松本, 光梨 東京大学 DOI:10.15083/0002004769

2022.06.22

概要

Leaves are important for photosynthesis and show diverse morphology in angiosperms. Although molecular genetic mechanism underlying leaf morphogenesis have been understood deeply in eudicots such as Arabidopsis thaliana, the knowledge of leaf development in monocots is still insufficient. In this dissertation, I focused on two curling leaf mutants, curled later1 (cul1) and halfpipe-like leaf1 (hal1), in order to get new insights for leaf development in a model monocot, Oryza sativa (rice). In chapter 2, I revealed that CUL1 encoding a large subunit of Elongator complex is required for leaf development at late stage of vegetative phase and for proper maintenance of the shoot apical meristem (SAM). In chapter 3, I characterized the leaf phenotype of hal1.

CURLED LATER1 encoding the largest subunit of the Elongator complex has a unique role in rice development

In chapter 2, I first characterized the cul1 mutant with narrow and curled leaves. By histological analysis, I revealed that the development of both the bulliform cells and sclerenchyma cells were impaired in cul1 leaves and that these defects were a cause of curling leaf phenotype. These leaf phenotypes were not observed in early-middle stages of the vegetative phase and appeared specifically at late stage. It is therefore likely that cul1 displayed a heteroblastic change. In general, the heteroblastic change is observed in the transition from the juvenile to adult phase in many plants. The heteroblastic change in cul1 was likely to occur at the late adult phase. In this sense, the CUL1 seems to play a unique role in leaf development in rice.
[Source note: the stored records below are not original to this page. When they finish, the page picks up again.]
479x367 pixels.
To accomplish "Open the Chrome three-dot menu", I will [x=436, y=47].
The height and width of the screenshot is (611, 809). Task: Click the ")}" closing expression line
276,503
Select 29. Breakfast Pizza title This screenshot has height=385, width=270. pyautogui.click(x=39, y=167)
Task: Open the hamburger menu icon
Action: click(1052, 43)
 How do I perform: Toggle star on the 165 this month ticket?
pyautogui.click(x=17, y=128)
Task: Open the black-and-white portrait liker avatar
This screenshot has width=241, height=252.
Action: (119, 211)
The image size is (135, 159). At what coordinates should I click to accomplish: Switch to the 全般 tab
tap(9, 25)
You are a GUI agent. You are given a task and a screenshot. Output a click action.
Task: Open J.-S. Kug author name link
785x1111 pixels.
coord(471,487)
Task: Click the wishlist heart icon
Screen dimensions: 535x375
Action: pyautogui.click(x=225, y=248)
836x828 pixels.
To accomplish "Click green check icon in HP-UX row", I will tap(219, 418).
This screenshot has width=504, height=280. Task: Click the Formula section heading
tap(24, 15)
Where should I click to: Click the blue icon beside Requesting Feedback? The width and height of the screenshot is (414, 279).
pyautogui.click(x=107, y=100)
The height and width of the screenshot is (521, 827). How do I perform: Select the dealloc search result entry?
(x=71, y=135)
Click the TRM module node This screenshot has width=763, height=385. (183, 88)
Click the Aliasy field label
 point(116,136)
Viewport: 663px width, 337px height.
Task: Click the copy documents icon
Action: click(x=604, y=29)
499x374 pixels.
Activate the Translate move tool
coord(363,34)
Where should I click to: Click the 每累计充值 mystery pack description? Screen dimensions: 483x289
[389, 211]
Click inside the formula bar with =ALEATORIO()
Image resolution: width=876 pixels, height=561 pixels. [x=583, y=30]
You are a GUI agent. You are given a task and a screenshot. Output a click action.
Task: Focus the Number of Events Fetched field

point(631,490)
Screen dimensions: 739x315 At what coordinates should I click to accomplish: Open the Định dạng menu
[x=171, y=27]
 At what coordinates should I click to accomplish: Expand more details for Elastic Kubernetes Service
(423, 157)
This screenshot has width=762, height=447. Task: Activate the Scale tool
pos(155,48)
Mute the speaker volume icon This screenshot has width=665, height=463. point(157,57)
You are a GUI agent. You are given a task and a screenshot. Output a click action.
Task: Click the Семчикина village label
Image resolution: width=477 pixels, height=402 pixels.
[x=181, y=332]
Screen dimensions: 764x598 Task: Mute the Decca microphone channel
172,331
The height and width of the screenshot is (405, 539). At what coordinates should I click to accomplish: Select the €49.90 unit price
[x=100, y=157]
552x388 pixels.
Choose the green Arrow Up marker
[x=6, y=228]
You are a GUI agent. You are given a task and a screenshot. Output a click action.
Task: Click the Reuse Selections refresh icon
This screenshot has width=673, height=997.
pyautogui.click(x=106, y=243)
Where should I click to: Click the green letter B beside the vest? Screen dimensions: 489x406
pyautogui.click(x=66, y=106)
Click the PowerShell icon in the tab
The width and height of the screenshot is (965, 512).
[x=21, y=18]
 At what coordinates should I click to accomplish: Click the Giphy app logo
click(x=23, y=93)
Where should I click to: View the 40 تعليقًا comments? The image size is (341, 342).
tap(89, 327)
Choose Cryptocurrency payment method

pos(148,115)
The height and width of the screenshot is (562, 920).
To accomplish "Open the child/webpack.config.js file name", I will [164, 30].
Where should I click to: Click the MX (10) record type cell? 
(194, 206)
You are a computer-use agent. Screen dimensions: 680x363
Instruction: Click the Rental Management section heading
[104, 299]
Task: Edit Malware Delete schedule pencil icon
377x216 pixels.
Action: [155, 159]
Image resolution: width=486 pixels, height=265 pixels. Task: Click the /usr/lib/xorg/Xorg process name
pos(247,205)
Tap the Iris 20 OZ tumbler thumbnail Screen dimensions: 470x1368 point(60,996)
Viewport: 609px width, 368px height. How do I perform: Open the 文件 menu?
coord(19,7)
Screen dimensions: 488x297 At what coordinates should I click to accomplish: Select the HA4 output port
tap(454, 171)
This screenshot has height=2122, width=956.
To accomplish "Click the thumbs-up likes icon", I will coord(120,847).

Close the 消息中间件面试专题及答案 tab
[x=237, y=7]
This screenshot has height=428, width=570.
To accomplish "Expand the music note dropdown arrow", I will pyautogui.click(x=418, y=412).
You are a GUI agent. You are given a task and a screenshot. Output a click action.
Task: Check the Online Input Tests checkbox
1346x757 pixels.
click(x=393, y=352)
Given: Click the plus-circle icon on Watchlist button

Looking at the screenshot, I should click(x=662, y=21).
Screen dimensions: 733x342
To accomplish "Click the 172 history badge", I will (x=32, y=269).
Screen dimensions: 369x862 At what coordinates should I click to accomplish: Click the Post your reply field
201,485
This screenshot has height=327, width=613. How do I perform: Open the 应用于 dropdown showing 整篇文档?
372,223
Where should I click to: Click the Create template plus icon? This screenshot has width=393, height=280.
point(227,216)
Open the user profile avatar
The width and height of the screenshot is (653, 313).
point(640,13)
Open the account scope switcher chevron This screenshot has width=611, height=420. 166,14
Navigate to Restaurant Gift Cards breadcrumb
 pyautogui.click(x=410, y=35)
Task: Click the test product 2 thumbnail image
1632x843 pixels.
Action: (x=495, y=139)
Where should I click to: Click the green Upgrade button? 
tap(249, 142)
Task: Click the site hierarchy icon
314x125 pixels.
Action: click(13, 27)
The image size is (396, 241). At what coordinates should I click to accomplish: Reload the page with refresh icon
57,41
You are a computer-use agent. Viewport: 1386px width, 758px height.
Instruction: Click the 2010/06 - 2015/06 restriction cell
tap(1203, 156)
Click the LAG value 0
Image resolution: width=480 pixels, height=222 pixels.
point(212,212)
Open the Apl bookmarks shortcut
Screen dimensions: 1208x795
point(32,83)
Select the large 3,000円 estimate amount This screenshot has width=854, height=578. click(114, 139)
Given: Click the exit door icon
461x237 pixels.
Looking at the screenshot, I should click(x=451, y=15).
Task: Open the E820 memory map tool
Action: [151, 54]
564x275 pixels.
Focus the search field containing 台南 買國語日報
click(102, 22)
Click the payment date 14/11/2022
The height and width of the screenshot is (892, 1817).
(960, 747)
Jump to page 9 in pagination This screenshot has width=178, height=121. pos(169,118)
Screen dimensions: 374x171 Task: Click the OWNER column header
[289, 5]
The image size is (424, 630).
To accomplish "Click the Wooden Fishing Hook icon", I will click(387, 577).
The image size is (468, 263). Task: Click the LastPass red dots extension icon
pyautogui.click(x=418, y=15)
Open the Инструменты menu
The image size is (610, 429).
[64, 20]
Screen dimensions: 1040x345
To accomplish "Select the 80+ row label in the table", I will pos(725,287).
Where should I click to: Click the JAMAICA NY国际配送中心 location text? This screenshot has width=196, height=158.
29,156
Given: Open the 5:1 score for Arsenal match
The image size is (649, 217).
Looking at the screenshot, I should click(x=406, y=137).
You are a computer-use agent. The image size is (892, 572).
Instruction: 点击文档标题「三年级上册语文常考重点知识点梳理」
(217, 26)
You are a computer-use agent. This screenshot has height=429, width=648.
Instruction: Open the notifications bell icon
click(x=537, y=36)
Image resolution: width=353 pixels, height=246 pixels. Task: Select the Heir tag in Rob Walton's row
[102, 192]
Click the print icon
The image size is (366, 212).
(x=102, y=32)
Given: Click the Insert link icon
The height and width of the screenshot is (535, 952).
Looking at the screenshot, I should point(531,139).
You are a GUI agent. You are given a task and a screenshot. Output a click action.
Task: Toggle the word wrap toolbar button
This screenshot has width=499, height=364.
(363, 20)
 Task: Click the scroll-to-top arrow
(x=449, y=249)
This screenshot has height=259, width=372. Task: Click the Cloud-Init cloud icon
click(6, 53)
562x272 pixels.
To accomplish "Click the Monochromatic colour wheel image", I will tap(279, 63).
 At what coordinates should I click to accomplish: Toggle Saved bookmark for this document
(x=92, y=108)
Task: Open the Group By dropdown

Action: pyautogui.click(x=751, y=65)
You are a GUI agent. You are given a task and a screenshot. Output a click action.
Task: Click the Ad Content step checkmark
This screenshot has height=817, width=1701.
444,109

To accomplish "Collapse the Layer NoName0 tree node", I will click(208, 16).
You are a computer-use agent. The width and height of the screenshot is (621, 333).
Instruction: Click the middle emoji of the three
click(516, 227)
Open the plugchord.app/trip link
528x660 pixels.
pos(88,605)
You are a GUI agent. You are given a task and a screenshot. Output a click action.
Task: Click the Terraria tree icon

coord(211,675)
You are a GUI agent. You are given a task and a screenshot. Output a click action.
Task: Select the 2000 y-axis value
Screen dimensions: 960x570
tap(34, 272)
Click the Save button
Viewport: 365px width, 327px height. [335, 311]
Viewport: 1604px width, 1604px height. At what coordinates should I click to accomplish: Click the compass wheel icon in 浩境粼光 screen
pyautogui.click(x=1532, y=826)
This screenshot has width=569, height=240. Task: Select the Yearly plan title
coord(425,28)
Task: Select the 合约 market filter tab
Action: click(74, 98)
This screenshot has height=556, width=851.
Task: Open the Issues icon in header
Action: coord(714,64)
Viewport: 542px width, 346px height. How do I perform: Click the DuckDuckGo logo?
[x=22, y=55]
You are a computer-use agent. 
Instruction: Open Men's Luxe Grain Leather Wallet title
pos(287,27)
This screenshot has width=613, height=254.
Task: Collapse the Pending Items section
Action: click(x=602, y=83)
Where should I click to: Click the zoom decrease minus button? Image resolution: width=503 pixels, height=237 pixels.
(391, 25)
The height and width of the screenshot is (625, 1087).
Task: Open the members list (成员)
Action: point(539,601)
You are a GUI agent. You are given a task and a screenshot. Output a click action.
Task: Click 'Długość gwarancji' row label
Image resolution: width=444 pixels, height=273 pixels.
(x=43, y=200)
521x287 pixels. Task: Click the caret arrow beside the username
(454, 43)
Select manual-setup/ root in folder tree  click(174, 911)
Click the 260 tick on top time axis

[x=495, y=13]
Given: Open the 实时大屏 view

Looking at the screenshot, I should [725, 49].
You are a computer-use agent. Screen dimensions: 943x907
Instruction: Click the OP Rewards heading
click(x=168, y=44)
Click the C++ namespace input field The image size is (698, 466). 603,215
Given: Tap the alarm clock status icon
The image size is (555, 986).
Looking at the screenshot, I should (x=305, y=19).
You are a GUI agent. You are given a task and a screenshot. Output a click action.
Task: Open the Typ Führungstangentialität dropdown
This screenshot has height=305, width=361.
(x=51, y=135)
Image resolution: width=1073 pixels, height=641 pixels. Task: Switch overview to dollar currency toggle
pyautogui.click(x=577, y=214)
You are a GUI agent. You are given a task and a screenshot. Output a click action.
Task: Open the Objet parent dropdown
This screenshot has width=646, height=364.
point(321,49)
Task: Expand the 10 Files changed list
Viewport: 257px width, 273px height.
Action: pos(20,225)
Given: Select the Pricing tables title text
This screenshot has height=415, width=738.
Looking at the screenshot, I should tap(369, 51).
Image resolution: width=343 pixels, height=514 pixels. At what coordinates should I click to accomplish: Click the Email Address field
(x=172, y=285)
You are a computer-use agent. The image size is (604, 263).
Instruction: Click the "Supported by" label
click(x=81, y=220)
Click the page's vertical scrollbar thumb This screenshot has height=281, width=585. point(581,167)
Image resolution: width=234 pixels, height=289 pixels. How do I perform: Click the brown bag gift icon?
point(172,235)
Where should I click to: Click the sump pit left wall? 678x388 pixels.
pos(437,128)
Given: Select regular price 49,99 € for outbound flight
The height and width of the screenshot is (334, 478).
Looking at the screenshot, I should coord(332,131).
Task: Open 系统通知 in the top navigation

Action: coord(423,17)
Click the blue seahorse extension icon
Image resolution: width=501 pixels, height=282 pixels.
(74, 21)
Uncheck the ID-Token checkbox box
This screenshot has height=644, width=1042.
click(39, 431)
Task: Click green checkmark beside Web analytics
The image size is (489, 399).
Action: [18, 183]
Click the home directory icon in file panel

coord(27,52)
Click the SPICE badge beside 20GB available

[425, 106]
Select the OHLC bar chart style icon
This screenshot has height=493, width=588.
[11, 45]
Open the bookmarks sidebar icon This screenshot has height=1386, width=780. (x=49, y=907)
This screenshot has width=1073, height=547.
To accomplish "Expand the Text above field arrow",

I also revealed that the SAM was smaller in cul1 than in wild-type, suggesting that CUL1 function is associated with meristem activity to some extent. Consistent with this, the leaf initiation rate was slow in cul1, as compared with wild-type. Unlike leaf phenotype, the partial defect in the SAM appeared independently of growth stage. I also suggested that the appearance of leaf phenotype at the late adult phase seems to be associated with the transition of meristem fate, that is, from the vegetative meristem to the reproductive meristem.

I revealed that CUL1 encodes a yeast ELP1-like protein, which is the largest subunit of the Elongator complex. Elongator is conserved in eukaryotes such as yeast, animals and plants, whereas its roles are diversified among various organisms. In Arabidopsis, Elongator is known to regulate leaf and root development, hormone action and environmental responses. In other plant, however, the function of Elongator complex is still largely unknown. To get further evidence that Elongator is required for rice development, I disrupted OsELP3 encoding the catalytic subunit of the Elongator complex by CRISPR-Cas9 technology. Knockout lines of OsELP3 produced curled narrow leaves with impaired bulliform and sclerenchyma cells, similar to the cul1 mutant. In addition, the curled narrow leaf phenotype appeared at late stage of the vegetative phase. Therefore, these results confirm the importance of Elongator activity in normal leaf development at later vegetative phase in rice. Furthermore, this result showing that the cul1 mutant and OsELP3 knockout line shared mutant phenotypes suggests that the proteins encoding by these two genes act together as a component of the Elongator complex.

To explore the effect of the cul1 mutation on gene expression, I carried out transcriptome analysis. As a result, the genes involved in protein quality control, such as ubiquitin-associated protein degradation and molecular chaperon, were highly upregulated specifically in the cul1 shoot apex at the later vegetative phase (cul-L shoot apex). This result suggests that the genes responsible for protein quality control is induced by the accumulation of abnormal proteins in the cul1-L apex probably due to the loss of Elongator activity. Therefore, it seems likely that the Elongator is required for the protein progression of translational processes. The defects in leaf development in cul1 might be related to the impaired translation of the proteins, which plays essential roles in the differentiation of bulliform and sclerenchyma cells.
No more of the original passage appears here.